Dan Amerman: Let me comment on that on a couple of levels. First, in the industry, one of the oldest of all games is hedging, okay. If hedging is done properly it leads to a reduction in risk. And, the idea with hedging is that you take an asset that has an exposure to something, it could be price risk, it could be funding risk, whatever, and you go enter into a contract or do something else on the other side of it that has an exposure in the opposite direction, okay. So, when you put the two together, the risk drops out and you’re left with return. That’s the theory. That’s really, really hard to do in practice. Institutions have a great deal of trouble at it. So, what almost always ends up happening is what’s called active timing, where they call it a hedge for regulatory purposes, but they’re actually just taking a massive risk. And, of course, we’ve seen that in the headlines again and again and again with derivatives traders as well as other traders. They’re supposedly hedging risk, and instead they’re doubling down on the risk and taking as much as possible under the pretense of reducing risk. And they get a personal gain for that. You know, they might make an extra $10 or $20 million, an enormous sum for an individual. But, the downside is they may lose their institution, the taxpayers, you know, $10 billion or $20 billion if it goes the wrong direction.

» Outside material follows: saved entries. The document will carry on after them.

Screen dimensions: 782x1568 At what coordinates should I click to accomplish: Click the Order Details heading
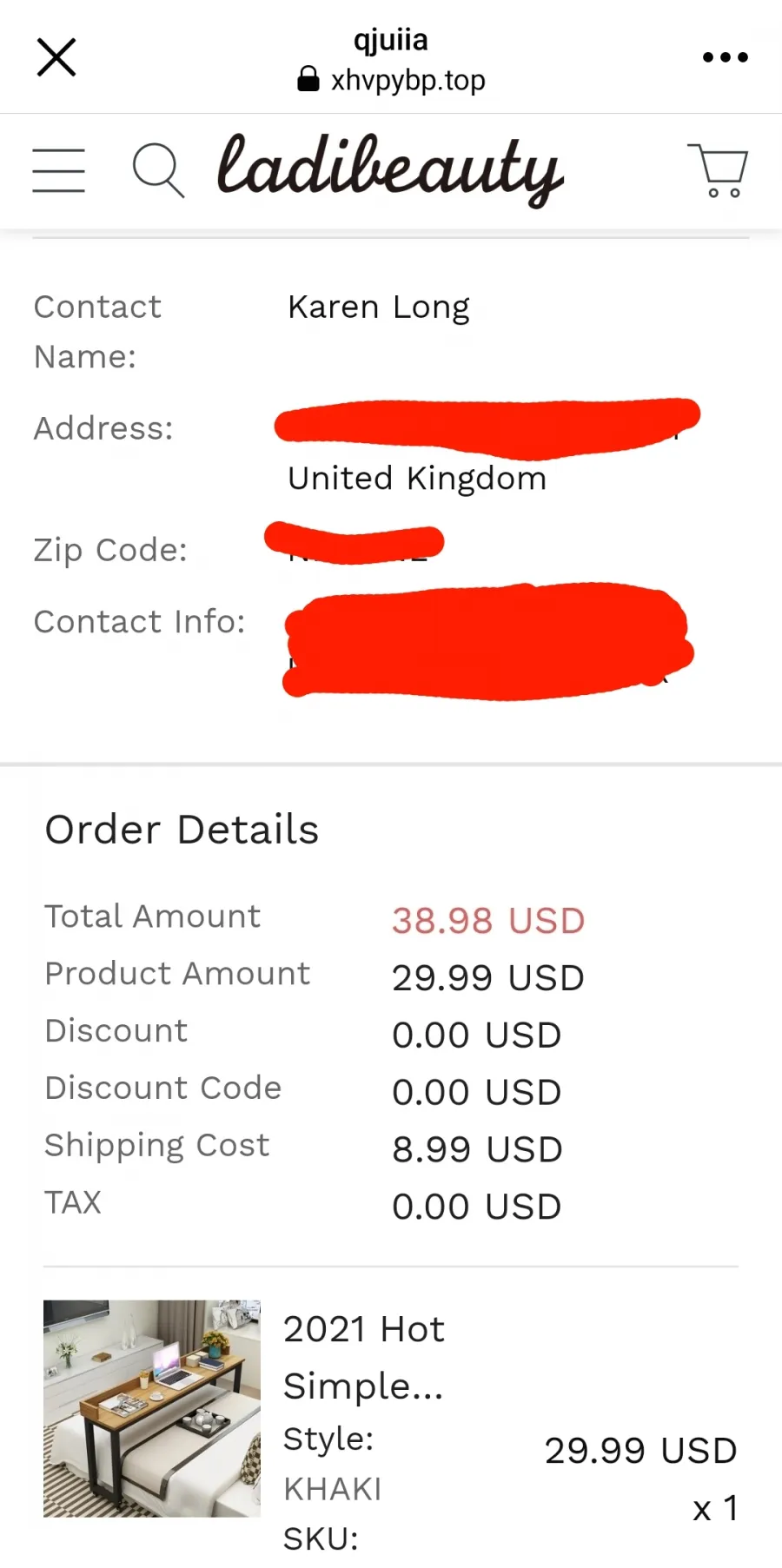(182, 830)
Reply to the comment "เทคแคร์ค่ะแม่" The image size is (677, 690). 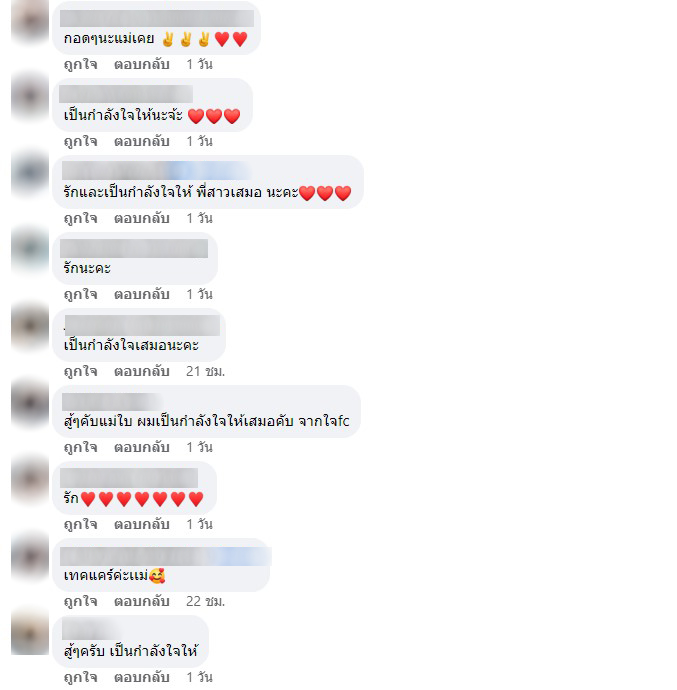click(142, 601)
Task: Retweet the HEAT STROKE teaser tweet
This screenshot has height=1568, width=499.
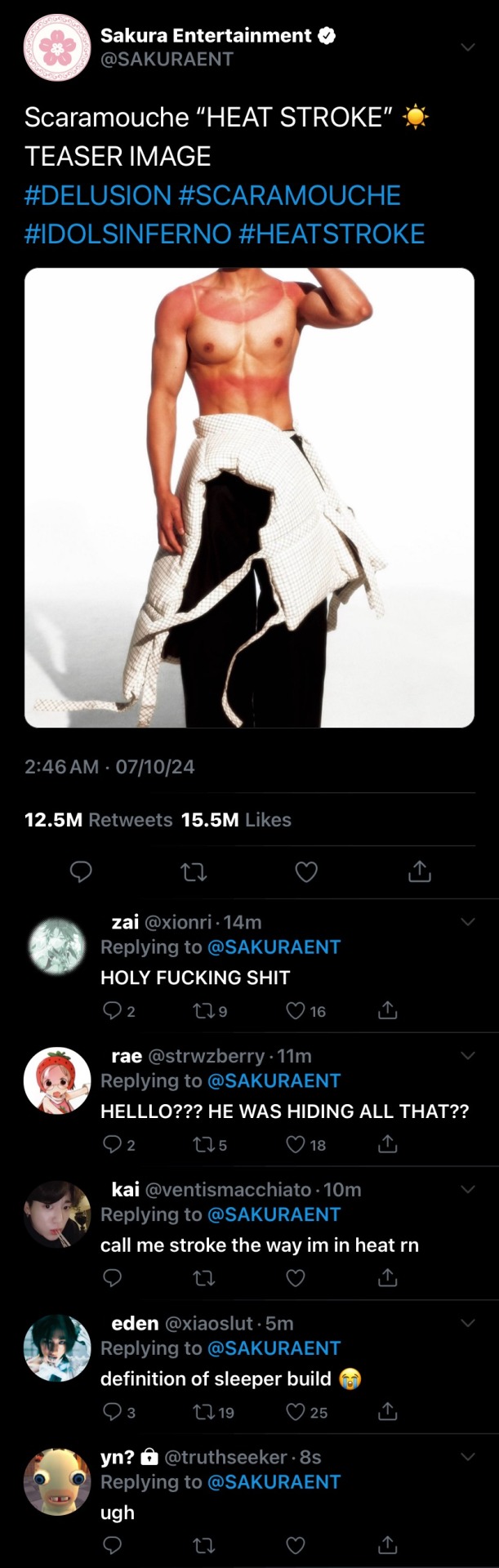Action: pyautogui.click(x=194, y=872)
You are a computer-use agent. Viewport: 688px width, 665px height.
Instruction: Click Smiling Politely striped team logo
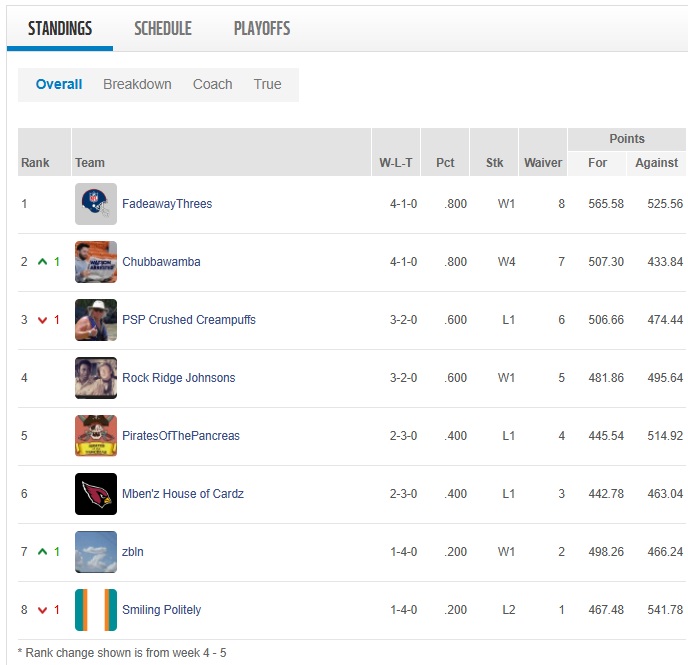(96, 610)
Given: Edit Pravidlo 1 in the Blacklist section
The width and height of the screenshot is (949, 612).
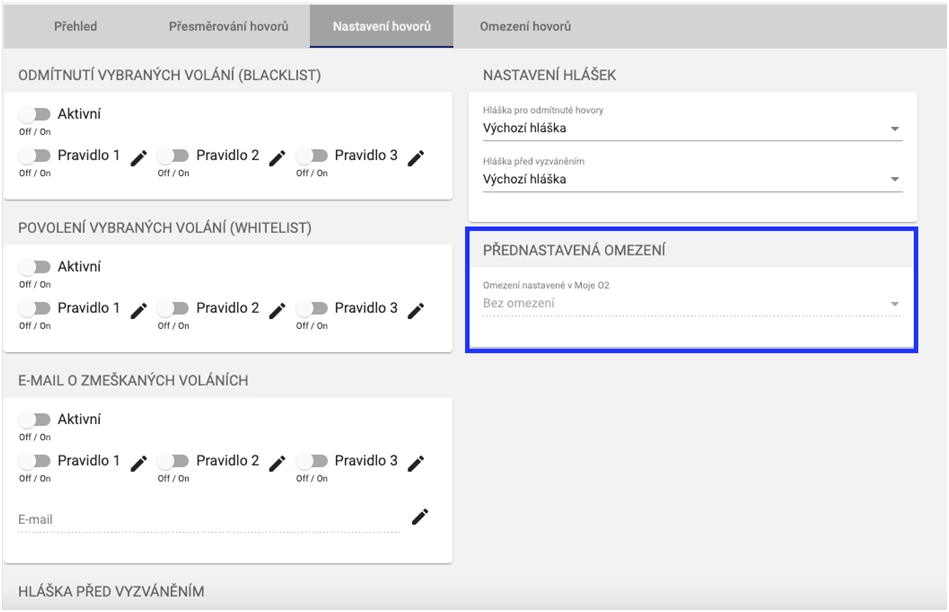Looking at the screenshot, I should click(139, 157).
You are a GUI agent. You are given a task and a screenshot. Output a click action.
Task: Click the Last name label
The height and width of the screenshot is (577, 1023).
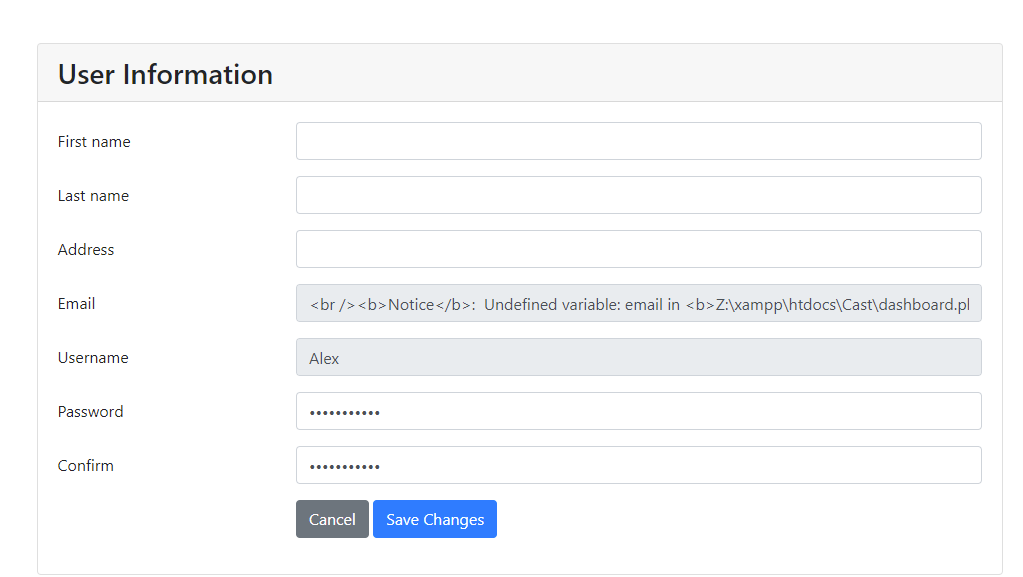click(x=93, y=195)
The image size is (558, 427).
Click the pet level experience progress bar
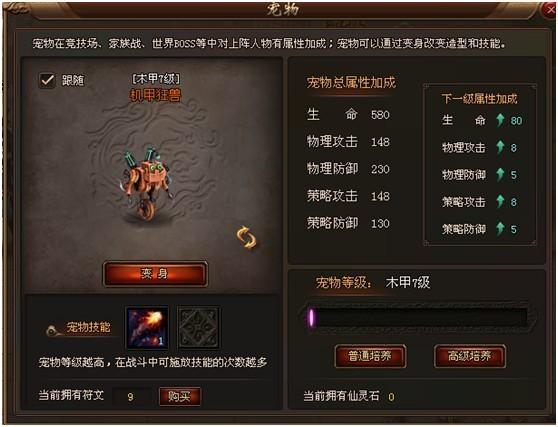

The other core here that we’re looking at with derivatives is that we have what is called correlated risk, which is—okay, I’m a financial geek, it’s interesting stuff—but, the deal is that typically—and this is way Greenspan viewed it—you could look at derivatives as being an insurance contract. Let’s say you are a fire insurance company, and you have policies written in many neighborhoods in California and New York and Texas. The idea is maybe a house will burn down in California, but there’s no correlation with a house burning down in Texas. And, a house may burn down in New York, but there’s no correlation with a house burning down in Illinois. So there’s no correlation there, and you just take your money in from writing the insurance policies, you pay out your statistically predictable amount you’re going pay out and you make money.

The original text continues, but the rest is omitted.